Short problem a> From the listing further down, write out the stretch from the line containing "The width and height of the screenshot is (673, 410)." through the line containing "Action: [x=19, y=366]", with both of those lines included.

Source passage>
Q2. Which of the following is NOT a common application of DFS?

Cycle detection
Topological sorting
Finding shortest paths in unweighted graphs
Finding connected components
Finding shortest paths in unweighted graphs is a BFS application, not DFS. DFS does not guarantee shortest paths because it may take a longer path to a node before discovering a shorter one. DFS is used for cycle detection, topological sorting, finding connected/strongly connected components, and backtracking problems.

Q3. Given the graph {0:[1,2], 1:[0,3,4], 2:[0,5,6], 3:[1], 4:[1], 5:[2], 6:[2]}, what is a valid DFS traversal order starting from node 0 (visiting neighbors in listed order)?

0, 1, 3, 4, 2, 5, 6
0, 1, 2, 3, 4, 5, 6
0, 2, 1, 3, 4, 5, 6
0, 3, 1, 4, 2, 6, 5
Starting at 0, DFS visits neighbor 1 first, then goes deep: from 1 visits 3 (a leaf, backtracks), then 4 (a leaf, backtracks to 0), then 2, then 5 (leaf), then 6 (leaf). This gives: 0, 1, 3, 4, 2, 5, 6. Option (b) is the BFS order, not DFS.

Items listed in a dataset
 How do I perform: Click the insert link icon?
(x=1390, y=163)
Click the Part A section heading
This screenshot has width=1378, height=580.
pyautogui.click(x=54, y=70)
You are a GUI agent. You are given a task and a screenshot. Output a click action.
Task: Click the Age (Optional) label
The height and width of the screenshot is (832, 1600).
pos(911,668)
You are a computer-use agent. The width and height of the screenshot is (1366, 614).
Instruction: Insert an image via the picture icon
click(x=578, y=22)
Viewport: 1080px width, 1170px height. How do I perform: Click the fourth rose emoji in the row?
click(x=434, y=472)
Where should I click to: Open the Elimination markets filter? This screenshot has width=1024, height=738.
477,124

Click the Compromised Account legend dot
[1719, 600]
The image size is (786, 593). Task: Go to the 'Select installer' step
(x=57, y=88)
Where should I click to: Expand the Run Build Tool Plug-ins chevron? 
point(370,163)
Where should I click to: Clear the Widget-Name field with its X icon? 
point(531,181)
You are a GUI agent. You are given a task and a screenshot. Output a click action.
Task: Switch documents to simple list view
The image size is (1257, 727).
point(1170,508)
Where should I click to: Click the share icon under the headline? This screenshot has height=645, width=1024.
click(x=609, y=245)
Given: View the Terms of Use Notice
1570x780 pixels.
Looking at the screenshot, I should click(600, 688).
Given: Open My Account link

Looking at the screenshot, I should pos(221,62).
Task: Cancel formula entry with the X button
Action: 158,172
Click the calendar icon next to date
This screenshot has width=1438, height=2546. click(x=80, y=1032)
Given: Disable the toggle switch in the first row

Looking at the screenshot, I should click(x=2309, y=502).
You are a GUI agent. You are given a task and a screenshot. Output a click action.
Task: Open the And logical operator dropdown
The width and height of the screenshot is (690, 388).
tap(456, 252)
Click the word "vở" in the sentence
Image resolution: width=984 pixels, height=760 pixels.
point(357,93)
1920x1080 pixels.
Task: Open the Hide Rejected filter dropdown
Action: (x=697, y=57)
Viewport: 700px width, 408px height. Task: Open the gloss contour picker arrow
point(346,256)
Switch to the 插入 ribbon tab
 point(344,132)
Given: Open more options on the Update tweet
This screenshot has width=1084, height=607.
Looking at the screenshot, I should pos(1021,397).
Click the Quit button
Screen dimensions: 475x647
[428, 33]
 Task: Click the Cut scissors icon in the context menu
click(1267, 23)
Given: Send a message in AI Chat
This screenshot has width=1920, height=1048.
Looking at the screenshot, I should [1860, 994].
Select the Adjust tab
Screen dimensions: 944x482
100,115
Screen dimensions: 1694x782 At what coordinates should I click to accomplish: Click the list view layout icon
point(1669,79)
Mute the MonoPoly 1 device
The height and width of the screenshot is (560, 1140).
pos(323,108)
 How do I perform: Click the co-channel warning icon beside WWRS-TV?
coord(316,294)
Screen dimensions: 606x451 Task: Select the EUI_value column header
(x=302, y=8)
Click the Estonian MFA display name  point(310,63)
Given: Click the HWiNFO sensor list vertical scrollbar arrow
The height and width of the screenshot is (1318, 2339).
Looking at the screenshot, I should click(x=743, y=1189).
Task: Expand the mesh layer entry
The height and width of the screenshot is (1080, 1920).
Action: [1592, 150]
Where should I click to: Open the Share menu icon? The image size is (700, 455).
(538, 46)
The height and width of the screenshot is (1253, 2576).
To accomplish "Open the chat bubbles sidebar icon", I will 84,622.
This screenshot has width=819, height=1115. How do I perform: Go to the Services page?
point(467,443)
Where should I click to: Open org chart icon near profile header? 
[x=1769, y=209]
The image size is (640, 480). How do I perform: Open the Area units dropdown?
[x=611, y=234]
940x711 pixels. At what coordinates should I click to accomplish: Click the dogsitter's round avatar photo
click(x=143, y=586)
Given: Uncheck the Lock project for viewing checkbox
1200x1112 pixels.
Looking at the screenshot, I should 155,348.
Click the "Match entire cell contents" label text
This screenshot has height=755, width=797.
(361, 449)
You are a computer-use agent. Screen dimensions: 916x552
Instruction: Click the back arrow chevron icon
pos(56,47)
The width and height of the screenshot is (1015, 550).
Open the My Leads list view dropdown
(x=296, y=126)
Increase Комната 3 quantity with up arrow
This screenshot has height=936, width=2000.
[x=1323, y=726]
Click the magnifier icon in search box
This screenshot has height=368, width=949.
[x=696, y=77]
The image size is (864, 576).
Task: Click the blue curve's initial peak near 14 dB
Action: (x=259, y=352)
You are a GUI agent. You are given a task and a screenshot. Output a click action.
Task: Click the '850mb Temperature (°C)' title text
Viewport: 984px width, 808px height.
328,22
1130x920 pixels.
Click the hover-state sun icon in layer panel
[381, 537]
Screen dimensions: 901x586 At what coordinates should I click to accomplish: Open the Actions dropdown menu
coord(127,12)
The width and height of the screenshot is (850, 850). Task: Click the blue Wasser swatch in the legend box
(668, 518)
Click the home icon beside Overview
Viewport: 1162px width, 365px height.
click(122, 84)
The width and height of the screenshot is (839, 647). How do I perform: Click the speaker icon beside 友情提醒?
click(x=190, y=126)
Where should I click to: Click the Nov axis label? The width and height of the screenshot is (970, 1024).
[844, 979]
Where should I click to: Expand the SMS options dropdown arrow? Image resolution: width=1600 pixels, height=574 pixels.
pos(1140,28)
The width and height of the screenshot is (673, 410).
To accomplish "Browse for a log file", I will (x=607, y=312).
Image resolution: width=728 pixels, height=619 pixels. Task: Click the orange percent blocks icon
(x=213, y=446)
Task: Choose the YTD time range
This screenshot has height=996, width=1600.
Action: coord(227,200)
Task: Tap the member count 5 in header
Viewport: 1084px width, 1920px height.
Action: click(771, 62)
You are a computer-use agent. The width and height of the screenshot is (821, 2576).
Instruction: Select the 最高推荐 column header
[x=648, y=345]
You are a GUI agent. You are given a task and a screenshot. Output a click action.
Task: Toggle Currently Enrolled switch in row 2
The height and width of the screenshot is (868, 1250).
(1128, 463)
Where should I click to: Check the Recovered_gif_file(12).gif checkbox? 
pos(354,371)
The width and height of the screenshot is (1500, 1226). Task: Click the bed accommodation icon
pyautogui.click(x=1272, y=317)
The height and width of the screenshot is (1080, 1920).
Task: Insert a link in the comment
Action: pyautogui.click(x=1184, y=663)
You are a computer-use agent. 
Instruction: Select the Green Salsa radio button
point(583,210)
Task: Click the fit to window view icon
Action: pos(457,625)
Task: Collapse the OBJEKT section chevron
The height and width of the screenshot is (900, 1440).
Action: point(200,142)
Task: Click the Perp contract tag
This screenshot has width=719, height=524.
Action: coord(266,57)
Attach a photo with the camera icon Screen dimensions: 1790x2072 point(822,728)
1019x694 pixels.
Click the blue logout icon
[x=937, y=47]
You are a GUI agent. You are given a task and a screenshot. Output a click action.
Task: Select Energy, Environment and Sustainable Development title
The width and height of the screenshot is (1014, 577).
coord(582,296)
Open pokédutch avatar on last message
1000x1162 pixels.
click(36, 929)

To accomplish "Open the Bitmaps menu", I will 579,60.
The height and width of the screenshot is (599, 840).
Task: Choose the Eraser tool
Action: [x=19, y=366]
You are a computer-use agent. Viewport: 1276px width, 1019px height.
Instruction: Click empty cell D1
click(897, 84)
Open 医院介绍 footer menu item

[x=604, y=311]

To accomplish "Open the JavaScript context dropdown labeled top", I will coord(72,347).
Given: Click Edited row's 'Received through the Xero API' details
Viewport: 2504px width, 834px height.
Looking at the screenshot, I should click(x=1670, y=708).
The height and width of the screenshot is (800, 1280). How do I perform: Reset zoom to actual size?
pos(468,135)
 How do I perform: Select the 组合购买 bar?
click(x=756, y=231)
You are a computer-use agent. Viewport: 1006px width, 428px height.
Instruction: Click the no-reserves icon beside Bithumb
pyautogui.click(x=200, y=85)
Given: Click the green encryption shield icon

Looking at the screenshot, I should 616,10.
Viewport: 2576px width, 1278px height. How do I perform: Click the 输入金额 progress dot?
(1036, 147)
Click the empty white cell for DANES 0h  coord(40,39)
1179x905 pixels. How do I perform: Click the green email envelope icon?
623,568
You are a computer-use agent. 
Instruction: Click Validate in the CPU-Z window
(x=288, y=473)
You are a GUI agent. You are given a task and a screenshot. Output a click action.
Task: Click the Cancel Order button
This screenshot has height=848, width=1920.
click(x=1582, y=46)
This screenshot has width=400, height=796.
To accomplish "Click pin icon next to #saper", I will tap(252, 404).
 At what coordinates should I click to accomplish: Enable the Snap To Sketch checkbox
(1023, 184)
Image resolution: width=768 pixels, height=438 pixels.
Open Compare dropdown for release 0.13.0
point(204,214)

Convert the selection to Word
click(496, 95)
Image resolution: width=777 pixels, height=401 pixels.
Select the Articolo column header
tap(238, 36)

Short problem b> Give again, word for word, the stretch of the DFS quiz passage from "Q2. Which of" through "and backtracking problems.".

Exercise output a>
The width and height of the screenshot is (673, 410).
To accomplish "Browse for a log file", I will (x=607, y=312).
Image resolution: width=728 pixels, height=619 pixels. Task: Click the orange percent blocks icon
(x=213, y=446)
Task: Choose the YTD time range
This screenshot has height=996, width=1600.
Action: coord(227,200)
Task: Tap the member count 5 in header
Viewport: 1084px width, 1920px height.
Action: click(771, 62)
You are a computer-use agent. The width and height of the screenshot is (821, 2576).
Instruction: Select the 最高推荐 column header
[x=648, y=345]
You are a GUI agent. You are given a task and a screenshot. Output a click action.
Task: Toggle Currently Enrolled switch in row 2
The height and width of the screenshot is (868, 1250).
(1128, 463)
Where should I click to: Check the Recovered_gif_file(12).gif checkbox? 
pos(354,371)
The width and height of the screenshot is (1500, 1226). Task: Click the bed accommodation icon
pyautogui.click(x=1272, y=317)
The height and width of the screenshot is (1080, 1920).
Task: Insert a link in the comment
Action: pyautogui.click(x=1184, y=663)
You are a computer-use agent. 
Instruction: Select the Green Salsa radio button
point(583,210)
Task: Click the fit to window view icon
Action: pos(457,625)
Task: Collapse the OBJEKT section chevron
The height and width of the screenshot is (900, 1440).
Action: point(200,142)
Task: Click the Perp contract tag
This screenshot has width=719, height=524.
Action: coord(266,57)
Attach a photo with the camera icon Screen dimensions: 1790x2072 point(822,728)
1019x694 pixels.
Click the blue logout icon
[x=937, y=47]
You are a GUI agent. You are given a task and a screenshot. Output a click action.
Task: Select Energy, Environment and Sustainable Development title
The width and height of the screenshot is (1014, 577).
coord(582,296)
Open pokédutch avatar on last message
1000x1162 pixels.
click(36, 929)

To accomplish "Open the Bitmaps menu", I will 579,60.
The height and width of the screenshot is (599, 840).
Task: Choose the Eraser tool
Action: [x=19, y=366]

Exercise output b>
Q2. Which of the following is NOT a common application of DFS?

Cycle detection
Topological sorting
Finding shortest paths in unweighted graphs
Finding connected components
Finding shortest paths in unweighted graphs is a BFS application, not DFS. DFS does not guarantee shortest paths because it may take a longer path to a node before discovering a shorter one. DFS is used for cycle detection, topological sorting, finding connected/strongly connected components, and backtracking problems.